3

I've been trying to design a fast binary exponentiation implementation in OpenCL. My current implementation is very similar to the one in this book about pi.

// Returns 16^n mod ak
inline double expm (long n, double ak)
{
    double r = 16.0;
    long nt;

    if (ak == 1) return 0.;
    if (n == 0) return 1;
    if (n == 1) return fmod(16.0, ak);

    for (nt=1; nt <= n; nt <<=1);

    nt >>= 2;

    do
    {
        r = fmod(r*r, ak);
        if ((n & nt) != 0)
            r = fmod(16.0*r, ak);
        nt >>= 1;
    } while (nt != 0);
    return r;
}

Is there room for improvement? Right now my program is spending the vast majority of it's time in this function.

Bruce Dean
  • 2,798
  • 2
  • 18
  • 30
AnimatedRNG
  • 1,859
  • 3
  • 26
  • 39
  • Any idea of what the general range of the input is? – cactus1 Jan 21 '14 at 01:52
  • n can range up to a million or so. So, a fairly large range of input. – AnimatedRNG Jan 21 '14 at 02:53
  • Is `ak` actually double or an integer? What is it's range? – Aki Suihkonen Jan 21 '14 at 07:07
  • Sorry for the delay - I'm back now. ak is (as far as I can tell) an integer. For some reason, this implementation treats it like a double (perhaps to avoid casting at some point?). I haven't actually tested the entire program with ak as an int instead of a double, so I don't know if making such a switch will reduce its accuracy or affect the performance in a later section. – AnimatedRNG Jan 22 '14 at 02:22

2 Answers2

2

My first thought is to vectorize it, for a potential speed up of ~1.6x. This uses 5 multiplies per loop compared to 2 multiplies in the original, but with approximately a quarter the number of loops for sufficiently large N. Converting all the doubles to longs, and swapping out the fmods for %s may provide some speed up depending on the exact GPU used and whatever.

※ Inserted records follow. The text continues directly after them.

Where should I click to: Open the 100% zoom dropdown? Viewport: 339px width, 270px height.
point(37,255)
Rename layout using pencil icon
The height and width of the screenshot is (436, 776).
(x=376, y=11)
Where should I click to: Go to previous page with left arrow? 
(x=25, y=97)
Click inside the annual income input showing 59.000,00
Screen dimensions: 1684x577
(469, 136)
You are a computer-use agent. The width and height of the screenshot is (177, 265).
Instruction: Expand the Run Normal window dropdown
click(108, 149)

inline double expm(long n, double ak) {

    double4 r = (1.0, 1.0, 1.0, 1.0);
    long4 ns = n & (0x1111111111111111, 0x2222222222222222, 0x4444444444444444,
            0x8888888888888888);
    long nt;

    if(ak == 1) return 0.;

    for(nt=15; nt<n; nt<<=4); //This can probably be vectorized somehow as well.

    do {
        double4 tmp = r*r;
        tmp = tmp*tmp;
        tmp = tmp*tmp;
        r = fmod(tmp*tmp, ak); //Raise it to the 16th power, 
                                       //same as multiplying the exponent 
                                       //(of the result) by 16, same as
                                       //bitshifting the exponent to the right 4 bits.

        r = select(fmod(r*(16.0,256.0,65536.0, 4294967296.0), ak), r, (ns & nt) - 1);
        nt >>= 4;
    } while(nt != 0); //Process n four bits at a time.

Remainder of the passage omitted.